それどころかベルの方がたじろいでいるようにすら見える。
「だからなんなのよ」
声が震えるベルに老人は両手を突き出し、そして高らかに宣言した。
「メリークリスマーーーーーーース」
サンタの大きな両手が包みこまれるようにしてある綺麗にラッピングした箱。
それを見たベルは満面の笑みを浮かべる。
「プレゼント?私に?」
サンタは髭を揺らしながら大きく頷いた。
「もらっちゃった……プレゼント」
その声は鈴のように美しいものだった。
アンゼロット宮殿:フェイト・T・ハラオウン
モニターでその全てを見ていたアンゼロットの顔は硬直していた。
よく見ると涙目である。
と言うか、既に泣いている。
「な、な、何でですか!!なんであの蝿娘がもらって私がもらえないんですかっ!」
火でも噴きそうな勢いで怒り狂うアンゼロットには誰も近寄れない。
司令室のオペレーター達が避難を始めようとした時、自動扉が開いた。
「アンゼロットさん」
「なんですか!!」
バリアジャケット姿で背中に大きな袋を担いでいるフェイトを見るとアンゼロットは怒りの表情を一時納めた。

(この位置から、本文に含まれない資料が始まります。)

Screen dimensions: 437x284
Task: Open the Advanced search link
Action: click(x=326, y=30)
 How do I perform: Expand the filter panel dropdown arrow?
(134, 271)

その後に続いているスバルが袋を5つくらい担いでいるのを見ると今度は戸惑いの表情を浮かべる。
「それは?」
「あの、これ。サンタさんがアンゼロットさんに、って」
「まあ、わたしに?プレゼントですね」
その時のアンゼロットはあたかも慈愛に満ちた女神のようであった。
これが今年のサンタクロース追跡戦の顛末である。
では、他の方々がどうなったかを見ていこう。
アンゼロット宮殿:高町なのは
宮殿の大ホールでは盛大なパーティが行われていた。
無数のテーブルには様々な料理がこれでもかと並べ立てられ、皆食事に、お喋りにと楽しそうだ。
そんな中、なのはは見知った青年と窓際に立っていた。
「やっぱりサンタさんはサンタさんだったね。ユーノくん」
「うん、よかったね」
いつになくなのはははしゃいでいた。
すごく開放的な気分だったのだ。
「ねえ、私はこれもらったよ。ユーノ君は?」
「僕はこれだよ」
窓の外では景色が雪で化粧をしている。
今日はホワイトクリスマス。
それはなのはにぴったりの色だった。
アンゼロット宮殿:柊蓮司
「ひーらぎー、助けてー、はわー」
かすかに聞こえた声に導かれて暗がりをのぞき込んだ柊蓮司。
彼は今、未知の光景に遭遇していた。
「もうちょっと、もうちょっと試させてほしいんよ」
「はわっ、はわっ」
何度も世界の危機を救った柊蓮司といえども、この状況に遭遇したことは今まで無かった。
「こ、これはっ」
「いーから、たすけてーーー」
アンゼロット宮殿:ティアナ・ランスター
「ねえ、ティアナ。なのはさんに聞いたことがあるんだけど、サンタクロースって普通お父さんが変わりをするんだって」
「それで?」
「じゃあ、ベルちゃんやアンゼロットさんにプレゼント渡したあのサンタクロースってなんなんだろう」
「……」
それは誰も知らない。
???:???
白、白、白。
目に見えるものは全て白に覆われていた。
それを突き破り、起き上がる人影一つ。
「ぶはっ」
パール・クールは辺りを見回すと、拳を握りしめ、そして天に向かって叫んだ。